Cease to provoke me, lest I make thee more
The world's aversion, than their love before;
Now the bright prize for which mankind engage,
Then, the sad victim of the public rage."
At this, the fairest of her sex obeyed,
And veiled her blushes in a silken shade;
Unseen, and silent, from the train she moves,
Led by the goddess of the smiles and loves.
Arrived, and entered at the palace gate,
The maids officious round their mistress wait:
Then all, dispersing, various tasks attend;
The queen and goddess to the prince ascend.
Full in her Paris' sight, the queen of love
Had placed the beauteous progeny of Jove;
Where, as he viewed her charms, she turned away
Her glowing eyes, and thus began to say:
"Is this the chief, who, lost to sense of shame,
Late fled the field, and yet survives his fame?

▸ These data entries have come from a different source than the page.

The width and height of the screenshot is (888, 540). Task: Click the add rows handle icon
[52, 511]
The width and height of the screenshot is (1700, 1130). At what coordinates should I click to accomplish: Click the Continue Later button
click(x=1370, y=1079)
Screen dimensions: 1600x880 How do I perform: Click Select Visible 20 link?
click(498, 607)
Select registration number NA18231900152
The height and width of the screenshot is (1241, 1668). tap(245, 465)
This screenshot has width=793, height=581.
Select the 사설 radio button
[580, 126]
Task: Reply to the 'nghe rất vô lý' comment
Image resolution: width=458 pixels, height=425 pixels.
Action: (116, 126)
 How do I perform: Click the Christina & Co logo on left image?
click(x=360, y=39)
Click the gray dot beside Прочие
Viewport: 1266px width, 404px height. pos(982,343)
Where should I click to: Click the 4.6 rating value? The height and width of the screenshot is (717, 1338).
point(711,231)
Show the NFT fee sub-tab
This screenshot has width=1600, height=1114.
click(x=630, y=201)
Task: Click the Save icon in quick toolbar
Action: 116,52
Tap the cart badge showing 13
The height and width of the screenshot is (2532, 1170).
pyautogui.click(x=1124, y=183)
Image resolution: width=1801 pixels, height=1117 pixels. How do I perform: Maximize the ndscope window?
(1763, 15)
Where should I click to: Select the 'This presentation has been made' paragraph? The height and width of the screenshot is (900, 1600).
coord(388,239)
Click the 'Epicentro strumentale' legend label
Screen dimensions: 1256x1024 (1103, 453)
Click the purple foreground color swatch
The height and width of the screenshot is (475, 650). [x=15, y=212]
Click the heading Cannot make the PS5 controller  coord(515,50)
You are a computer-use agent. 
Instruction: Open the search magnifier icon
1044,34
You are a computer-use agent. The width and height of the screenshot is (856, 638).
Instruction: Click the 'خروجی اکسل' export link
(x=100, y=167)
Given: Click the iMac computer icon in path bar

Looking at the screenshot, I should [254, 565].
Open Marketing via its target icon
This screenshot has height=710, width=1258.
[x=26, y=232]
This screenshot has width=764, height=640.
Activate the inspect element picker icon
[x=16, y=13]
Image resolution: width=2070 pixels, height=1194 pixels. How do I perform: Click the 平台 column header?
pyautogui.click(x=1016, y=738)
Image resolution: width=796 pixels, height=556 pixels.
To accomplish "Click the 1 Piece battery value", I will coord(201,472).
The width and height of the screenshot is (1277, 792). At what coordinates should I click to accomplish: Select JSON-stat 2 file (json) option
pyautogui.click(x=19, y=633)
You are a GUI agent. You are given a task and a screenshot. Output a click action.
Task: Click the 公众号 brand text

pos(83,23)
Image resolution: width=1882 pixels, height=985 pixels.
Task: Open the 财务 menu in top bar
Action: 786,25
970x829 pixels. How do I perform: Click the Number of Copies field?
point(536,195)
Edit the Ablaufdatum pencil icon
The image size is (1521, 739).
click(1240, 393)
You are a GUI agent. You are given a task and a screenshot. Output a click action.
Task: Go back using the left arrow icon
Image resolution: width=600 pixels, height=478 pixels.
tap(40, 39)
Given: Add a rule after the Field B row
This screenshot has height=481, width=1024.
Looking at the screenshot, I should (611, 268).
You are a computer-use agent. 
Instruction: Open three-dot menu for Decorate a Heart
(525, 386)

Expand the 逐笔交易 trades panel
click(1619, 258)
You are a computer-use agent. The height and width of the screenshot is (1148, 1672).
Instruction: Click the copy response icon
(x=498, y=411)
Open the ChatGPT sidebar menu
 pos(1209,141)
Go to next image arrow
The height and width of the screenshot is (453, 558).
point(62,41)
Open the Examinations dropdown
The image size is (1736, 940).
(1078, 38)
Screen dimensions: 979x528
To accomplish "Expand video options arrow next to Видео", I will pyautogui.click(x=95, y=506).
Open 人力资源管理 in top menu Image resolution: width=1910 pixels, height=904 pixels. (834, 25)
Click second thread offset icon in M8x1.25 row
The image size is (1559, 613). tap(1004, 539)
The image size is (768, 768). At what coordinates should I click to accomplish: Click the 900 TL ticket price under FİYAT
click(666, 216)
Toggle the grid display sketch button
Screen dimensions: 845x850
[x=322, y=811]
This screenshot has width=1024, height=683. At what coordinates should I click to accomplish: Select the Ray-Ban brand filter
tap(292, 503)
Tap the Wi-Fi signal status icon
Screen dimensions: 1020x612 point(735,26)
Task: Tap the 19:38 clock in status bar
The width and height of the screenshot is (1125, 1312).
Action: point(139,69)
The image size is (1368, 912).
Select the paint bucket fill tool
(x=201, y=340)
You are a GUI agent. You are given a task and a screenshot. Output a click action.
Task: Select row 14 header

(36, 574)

Oh, hadst thou died beneath the righteous sword
Of that brave man whom once I called my lord!
The boaster Paris oft desired the day
With Sparta's king to meet in single fray:
Go now, once more thy rival's rage excite,
Provoke Atrides, and renew the fight:
Yet Helen bids thee stay, lest thou unskilled
Shouldst fall an easy conquest on the field."
The prince replies: "Ah, cease, divinely fair,
Nor add reproaches to the wounds I bear;
This day the foe prevailed by Pallas' power;
We yet may vanquish in a happier hour:
There want not gods to favour us above;
But let the business of our life be love:
These softer moments let delights employ,
And kind embraces snatch the hasty joy.
Not thus I loved thee, when from Sparta's shore
My forced, my willing, heavenly prize I bore,
When first entranced in Cranaë's isle I lay,
Mixed with thy soul, and all dissolved away."
Thus having spoke, the enamoured Phrygian boy
Rushed to the bed, impatient for the joy.
Him Helen followed slow with bashful charms,
And clasped the blooming hero in her arms.